In Freiburg blieb alles beim alten

„Bei uns hat man kaum was vom steigenden Umweltbewusstsein der jungen Generation gemerkt“, erzählt Viviane Völkel vom Freiburger Sea You Festival. Auf den Festivalwiesen sei genauso viel Müll herumgelegen wie die Jahre zuvor. Aber auch hier wird das Thema Umweltschutz vom Festival-Veranstalter angegangen: „Um den Müllkonsum zu reduzieren, werden bei uns schon seit Jahren keine Flaschendeckel ausgegeben, weil man die so schwer aus der Wiese bekommt“, so Völkel. Und Pavillons, die oft liegenbleiben auf den Plätzen, sind in Freiburg inzwischen verboten.

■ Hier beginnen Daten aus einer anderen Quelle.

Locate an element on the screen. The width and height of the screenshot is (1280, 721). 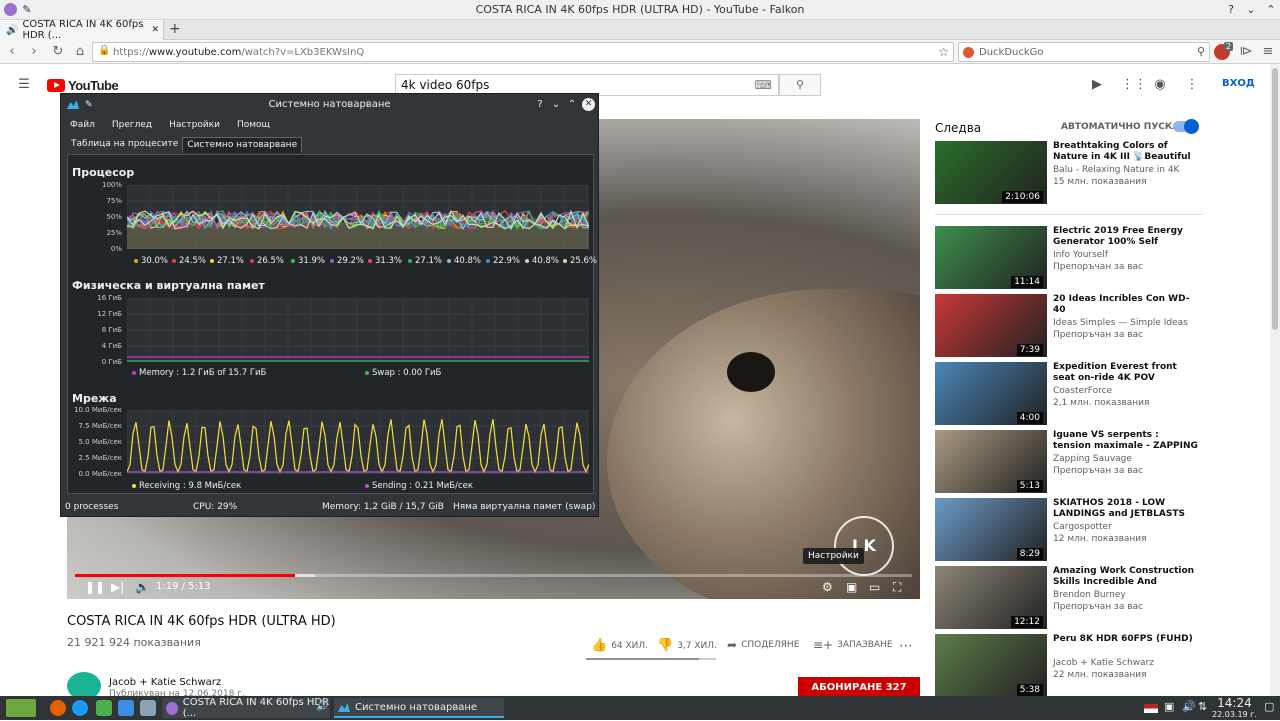
firefox-icon is located at coordinates (58, 708).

Ümit Dagdelen vom Gute Zeit Festival in Konstanz am Bodensee zieht eine ganz zufriedene Bilanz was das Thema Müll anging – und blickt optimistisch auf den nächsten Festivalsommer. „Was das Pfand angeht, kooperieren wir immer mit Viva con Agua, die sammeln das ein und auch sonst lag nicht viel Müll herum, vermutlich, weil wir so viele Mülltonnen aufgestellt haben.“ Dass die Wege zum Stadion, in dem das Festival immer stattfindet, wieder sauber wurden, dafür sorgten Fridays-for-Future-Anhänger. Mit diesen standen die Festivalbetreiber im Vorhinein im Kontakt. „Da hat man das Umdenken der Leute am meisten gemerkt“, so Dagdelen. Außerdem habe man die Gastronomen gebeten, umweltfreundliches Einweggeschirr zu verwenden – nächstes Jahr soll das sogar zur Pflicht werden. Und auch sonst sind in Konstanz einige Pläne gemacht worden, um das Thema Umweltschutz weiter anzugehen. „Auf Einwegpackungen und Plastik wollen wir komplett verzichten und auch den Fleischkonsum wollen wir reduzieren und auf Bio-Fleisch setzen“, zählt Ümit nur ein paar der geplanten Maßnahmen auf. Zudem will das Festival mit Ökostrom arbeiten, seine gedruckte Werbung reduzieren und vor allem mit klimafreundlichen Logistik-Partnern zusammenarbeiten – und auch das Feuerwerk soll einer klimaneutraleren Alternative weichen.